**Dataset excerpts**
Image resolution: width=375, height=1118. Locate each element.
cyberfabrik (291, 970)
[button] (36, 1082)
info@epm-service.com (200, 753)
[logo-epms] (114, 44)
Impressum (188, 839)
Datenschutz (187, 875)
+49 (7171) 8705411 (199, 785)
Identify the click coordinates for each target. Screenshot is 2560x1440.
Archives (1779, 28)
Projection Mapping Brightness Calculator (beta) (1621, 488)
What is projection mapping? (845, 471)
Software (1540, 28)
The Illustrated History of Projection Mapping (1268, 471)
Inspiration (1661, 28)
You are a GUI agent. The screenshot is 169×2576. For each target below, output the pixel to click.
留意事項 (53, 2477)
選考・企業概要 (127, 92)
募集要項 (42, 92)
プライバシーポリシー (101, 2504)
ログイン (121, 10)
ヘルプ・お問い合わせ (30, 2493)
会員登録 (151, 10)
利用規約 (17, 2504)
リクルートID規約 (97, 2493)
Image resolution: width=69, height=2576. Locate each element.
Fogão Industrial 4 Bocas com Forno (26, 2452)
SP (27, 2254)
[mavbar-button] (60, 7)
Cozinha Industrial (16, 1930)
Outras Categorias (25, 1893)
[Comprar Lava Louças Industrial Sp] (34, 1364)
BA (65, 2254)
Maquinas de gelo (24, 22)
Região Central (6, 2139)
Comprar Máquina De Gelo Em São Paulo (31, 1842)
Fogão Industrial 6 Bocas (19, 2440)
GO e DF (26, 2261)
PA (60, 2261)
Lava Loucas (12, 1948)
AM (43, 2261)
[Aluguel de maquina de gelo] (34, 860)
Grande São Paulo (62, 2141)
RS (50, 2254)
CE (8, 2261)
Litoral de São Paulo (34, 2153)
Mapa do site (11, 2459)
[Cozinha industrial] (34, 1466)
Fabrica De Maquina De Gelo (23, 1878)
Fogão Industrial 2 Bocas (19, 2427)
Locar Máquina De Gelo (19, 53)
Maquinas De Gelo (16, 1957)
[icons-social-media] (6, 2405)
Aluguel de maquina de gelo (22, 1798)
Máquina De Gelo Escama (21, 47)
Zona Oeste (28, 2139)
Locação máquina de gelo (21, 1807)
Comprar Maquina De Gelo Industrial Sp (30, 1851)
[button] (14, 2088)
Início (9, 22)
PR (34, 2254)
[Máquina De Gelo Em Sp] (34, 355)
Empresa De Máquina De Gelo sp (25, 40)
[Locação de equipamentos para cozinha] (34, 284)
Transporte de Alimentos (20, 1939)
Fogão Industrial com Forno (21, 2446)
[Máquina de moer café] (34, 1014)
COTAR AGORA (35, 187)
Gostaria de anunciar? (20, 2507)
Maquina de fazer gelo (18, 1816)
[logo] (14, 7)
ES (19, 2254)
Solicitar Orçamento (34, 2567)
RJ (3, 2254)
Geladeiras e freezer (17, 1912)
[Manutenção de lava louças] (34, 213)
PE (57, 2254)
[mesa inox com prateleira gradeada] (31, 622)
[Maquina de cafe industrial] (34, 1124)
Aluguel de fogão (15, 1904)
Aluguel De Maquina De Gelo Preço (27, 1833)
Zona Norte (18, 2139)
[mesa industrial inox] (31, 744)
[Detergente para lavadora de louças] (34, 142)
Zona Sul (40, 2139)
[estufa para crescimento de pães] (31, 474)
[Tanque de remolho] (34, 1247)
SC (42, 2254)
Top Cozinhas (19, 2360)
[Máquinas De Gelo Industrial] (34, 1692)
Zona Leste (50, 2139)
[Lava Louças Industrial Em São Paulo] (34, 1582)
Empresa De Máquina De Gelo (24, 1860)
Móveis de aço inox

**Your task**
Please copy out every line shown above, exactly.

**Task result**
Image resolution: width=375, height=1118. Locate each element.
cyberfabrik (291, 970)
[button] (36, 1082)
info@epm-service.com (200, 753)
[logo-epms] (114, 44)
Impressum (188, 839)
Datenschutz (187, 875)
+49 (7171) 8705411 (199, 785)
Identify the click coordinates for each target. Screenshot is 2560x1440.
Archives (1779, 28)
Projection Mapping Brightness Calculator (beta) (1621, 488)
What is projection mapping? (845, 471)
Software (1540, 28)
The Illustrated History of Projection Mapping (1268, 471)
Inspiration (1661, 28)
You are a GUI agent. The screenshot is 169×2576. For each target below, output the pixel to click.
留意事項 (53, 2477)
選考・企業概要 (127, 92)
募集要項 (42, 92)
プライバシーポリシー (101, 2504)
ログイン (121, 10)
ヘルプ・お問い合わせ (30, 2493)
会員登録 (151, 10)
利用規約 (17, 2504)
リクルートID規約 (97, 2493)
Image resolution: width=69, height=2576. Locate each element.
Fogão Industrial 4 Bocas com Forno (26, 2452)
SP (27, 2254)
[mavbar-button] (60, 7)
Cozinha Industrial (16, 1930)
Outras Categorias (25, 1893)
[Comprar Lava Louças Industrial Sp] (34, 1364)
BA (65, 2254)
Maquinas de gelo (24, 22)
Região Central (6, 2139)
Comprar Máquina De Gelo Em São Paulo (31, 1842)
Fogão Industrial 6 Bocas (19, 2440)
GO e DF (26, 2261)
PA (60, 2261)
Lava Loucas (12, 1948)
AM (43, 2261)
[Aluguel de maquina de gelo] (34, 860)
Grande São Paulo (62, 2141)
RS (50, 2254)
CE (8, 2261)
Litoral de São Paulo (34, 2153)
Mapa do site (11, 2459)
[Cozinha industrial] (34, 1466)
Fabrica De Maquina De Gelo (23, 1878)
Fogão Industrial 2 Bocas (19, 2427)
Locar Máquina De Gelo (19, 53)
Maquinas De Gelo (16, 1957)
[icons-social-media] (6, 2405)
Aluguel de maquina de gelo (22, 1798)
Máquina De Gelo Escama (21, 47)
Zona Oeste (28, 2139)
Locação máquina de gelo (21, 1807)
Comprar Maquina De Gelo Industrial Sp (30, 1851)
[button] (14, 2088)
Início (9, 22)
PR (34, 2254)
[Máquina De Gelo Em Sp] (34, 355)
Empresa De Máquina De Gelo sp (25, 40)
[Locação de equipamentos para cozinha] (34, 284)
Transporte de Alimentos (20, 1939)
Fogão Industrial com Forno (21, 2446)
[Máquina de moer café] (34, 1014)
COTAR AGORA (35, 187)
Gostaria de anunciar? (20, 2507)
Maquina de fazer gelo (18, 1816)
[logo] (14, 7)
ES (19, 2254)
Solicitar Orçamento (34, 2567)
RJ (3, 2254)
Geladeiras e freezer (17, 1912)
[Manutenção de lava louças] (34, 213)
PE (57, 2254)
[mesa inox com prateleira gradeada] (31, 622)
[Maquina de cafe industrial] (34, 1124)
Aluguel de fogão (15, 1904)
Aluguel De Maquina De Gelo Preço (27, 1833)
Zona Norte (18, 2139)
[mesa industrial inox] (31, 744)
[Detergente para lavadora de louças] (34, 142)
Zona Sul (40, 2139)
[estufa para crescimento de pães] (31, 474)
[Tanque de remolho] (34, 1247)
SC (42, 2254)
Top Cozinhas (19, 2360)
[Máquinas De Gelo Industrial] (34, 1692)
Zona Leste (50, 2139)
[Lava Louças Industrial Em São Paulo] (34, 1582)
Empresa De Máquina De Gelo (24, 1860)
Móveis de aço inox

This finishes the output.